> _Extract_:
March 2026 — Beyond LuaJIT, Post #6
In Post #5, we went from 1.53x to 6.09x on mandelbrot. The headline improvements were native GETFIELD/SETFIELD codegen, math.sqrt as an ARM64 FSQRT intrinsic, and — most significantly — the abort-blacklisting fix that stopped millions of wasted recording attempts. The CPU profile at the end of Post #5 showed 58% of execution time in the interpreter (outer loops) and only 21% in JIT native code. The next target was clear: nested loop tracing, so the JIT covers the outer loops too.
Here is what actually happened when we tried to close that gap.
The first step toward nested loop tracing was sub-trace calling. Instead of recording all three loops as one monolithic trace (which we tried and failed at in Post #5 — the SSA builder could not handle FORPREP inside a trace), we took LuaJIT’s approach: compile each loop independently and have the outer trace call the inner trace as a subroutine.
The mechanism is straightforward. When the outer for-x loop’s trace encounters the inner for-iter loop, it emits an SSA_CALL_INNER_TRACE instruction. The generated ARM64 does the following:
// SSA_CALL_INNER_TRACE: outer loop calls inner loop
// Step 1: Spill all allocated registers back to VM register array
STR X20, [X26, #slot0*32+8] // store int reg 0 to memory
FSTR D4, [X26, #slot3*32+8] // store float reg 0 to memory
FSTR D5, [X26, #slot4*32+8] // store float reg 1 to memory
... // (one STR per allocated register)
// Step 2: Swap constants pointer to inner trace's pool
LDR X0, [X19, #InnerConstants]
LDR X1, [X19, #Constants] // save outer constants
STR X0, [X19, #Constants] // set inner constants
// Step 3: Call inner trace
LDR X8, [X19, #InnerCode]
STP X29, X1, [SP, #-16]! // push outer constants
MOV X0, X19 // arg0 = TraceContext
BLR X8 // call inner trace
// Step 4: Restore outer constants + check exit code
LDP X29, X1, [SP], #16
STR X1, [X19, #Constants]
LDR X0, [X19, #ExitCode]
CMP X0, #2
B.EQ side_exit
// Step 5: Reload all allocated registers from memory
LDR X20, [X26, #slot0*32+8]
FLDR D4, [X26, #slot3*32+8]
FLDR D5, [X26, #slot4*32+8]
...
Even triple-nested loops work: the for-y trace calls the for-x trace, which calls the for-iter trace. Each level spills, calls, and reloads.
The problem is visible in the code above: every sub-trace call requires a full spill of all allocated registers before the call and a full reload after the call. For mandelbrot, the inner trace runs 50 iterations per pixel (on average), and the for-x trace runs 1,000 times per row. Each sub-trace call adds roughly 20 instructions of pure overhead — stores, loads, constant-pointer swaps, exit-code checks. Per pixel.
The improvement was about 5%. Not the 2-3x we hoped for. The sub-trace spill/reload cost per pixel nearly offsets the benefit of running the outer loops in native code. The 58% interpreter time from Post #5 dropped to about 35%, but the overhead shifted from “interpreter dispatch” to “sub-trace calling overhead.” A lateral move.
While stuck on the nested loop question, we turned to the interpreter side. The CPU profile showed MulNums and other boxed-float arithmetic consuming 12% of execution time. But another line item stood out: field access in nbody.

(Records from a data collection)
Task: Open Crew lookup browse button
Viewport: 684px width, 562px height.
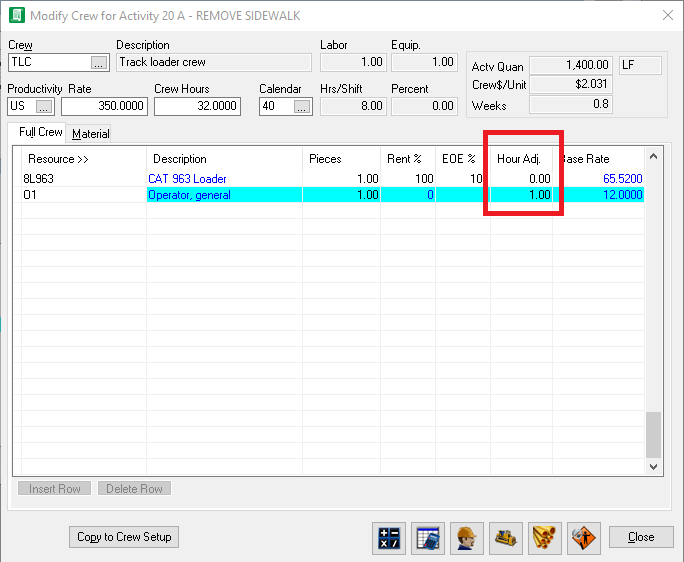Action: (x=97, y=62)
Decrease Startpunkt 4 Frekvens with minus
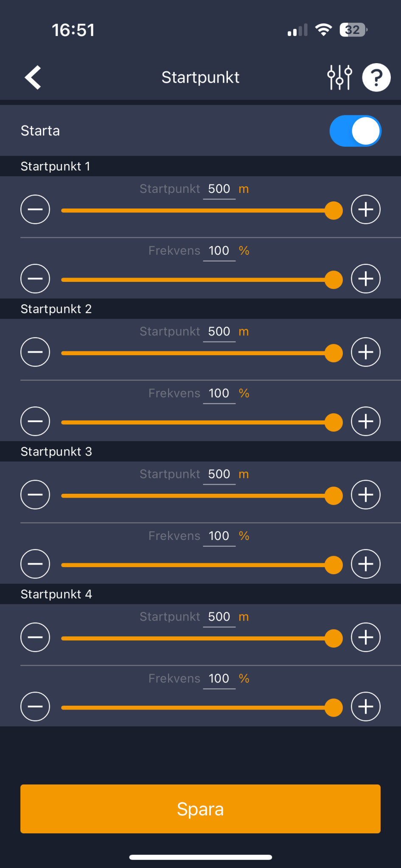Image resolution: width=401 pixels, height=868 pixels. pos(35,707)
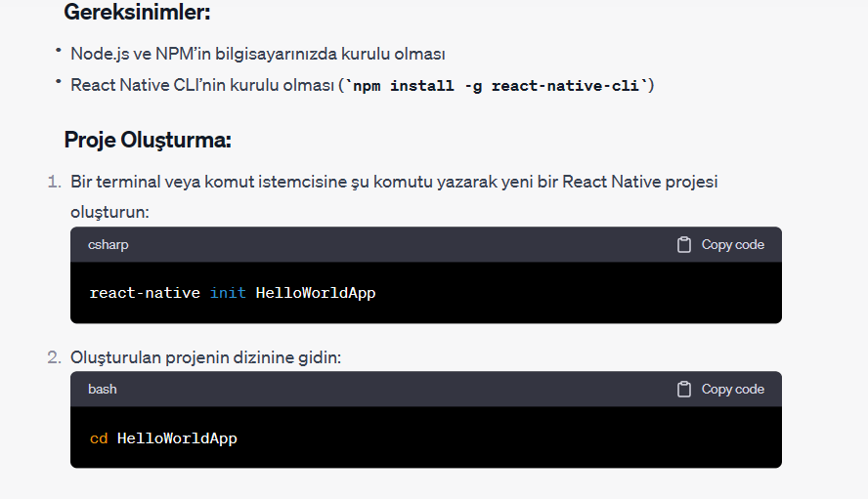Click clipboard icon in bash code block
Screen dimensions: 868x499
(684, 389)
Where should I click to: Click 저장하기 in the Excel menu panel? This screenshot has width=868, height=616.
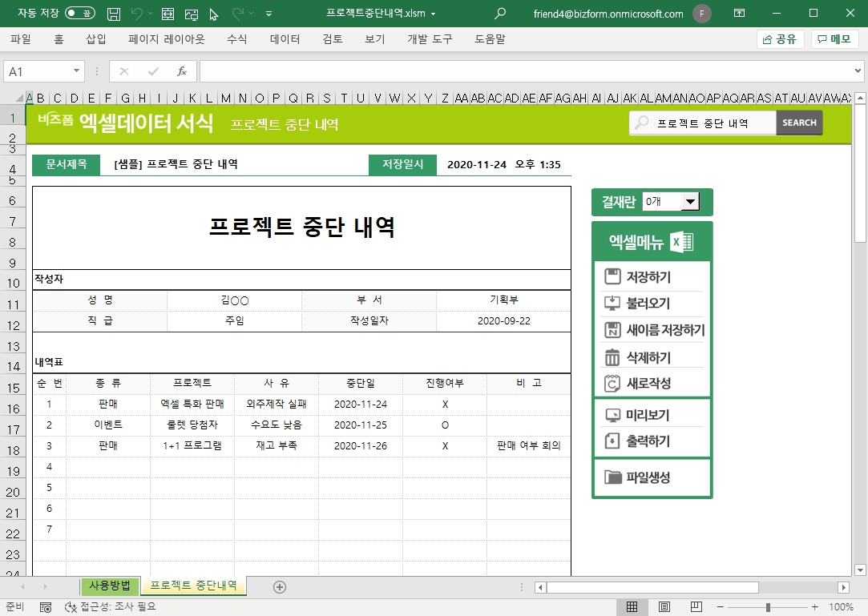(x=648, y=277)
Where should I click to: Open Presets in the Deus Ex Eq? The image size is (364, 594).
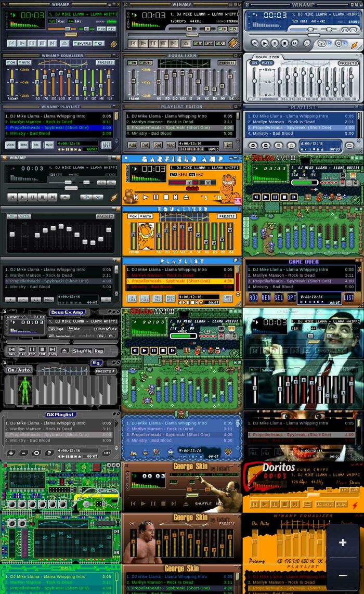[105, 371]
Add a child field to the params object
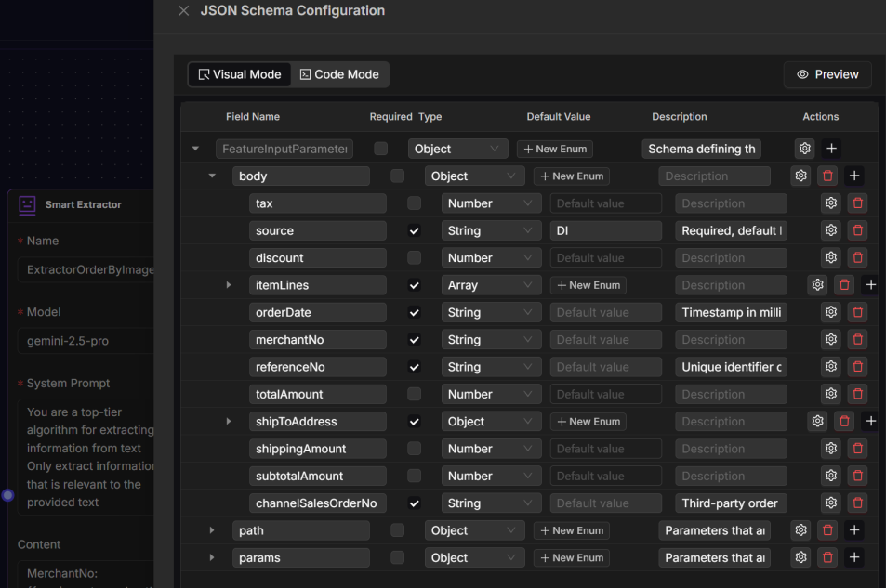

> _What you will do_:
Can you extract the part of the JIT post that opens with the words containing "The first step" and closes with "per allocated register)", copying it word for word?

> _Output for this task_:
The first step toward nested loop tracing was sub-trace calling. Instead of recording all three loops as one monolithic trace (which we tried and failed at in Post #5 — the SSA builder could not handle FORPREP inside a trace), we took LuaJIT’s approach: compile each loop independently and have the outer trace call the inner trace as a subroutine.
The mechanism is straightforward. When the outer for-x loop’s trace encounters the inner for-iter loop, it emits an SSA_CALL_INNER_TRACE instruction. The generated ARM64 does the following:
// SSA_CALL_INNER_TRACE: outer loop calls inner loop
// Step 1: Spill all allocated registers back to VM register array
STR X20, [X26, #slot0*32+8] // store int reg 0 to memory
FSTR D4, [X26, #slot3*32+8] // store float reg 0 to memory
FSTR D5, [X26, #slot4*32+8] // store float reg 1 to memory
... // (one STR per allocated register)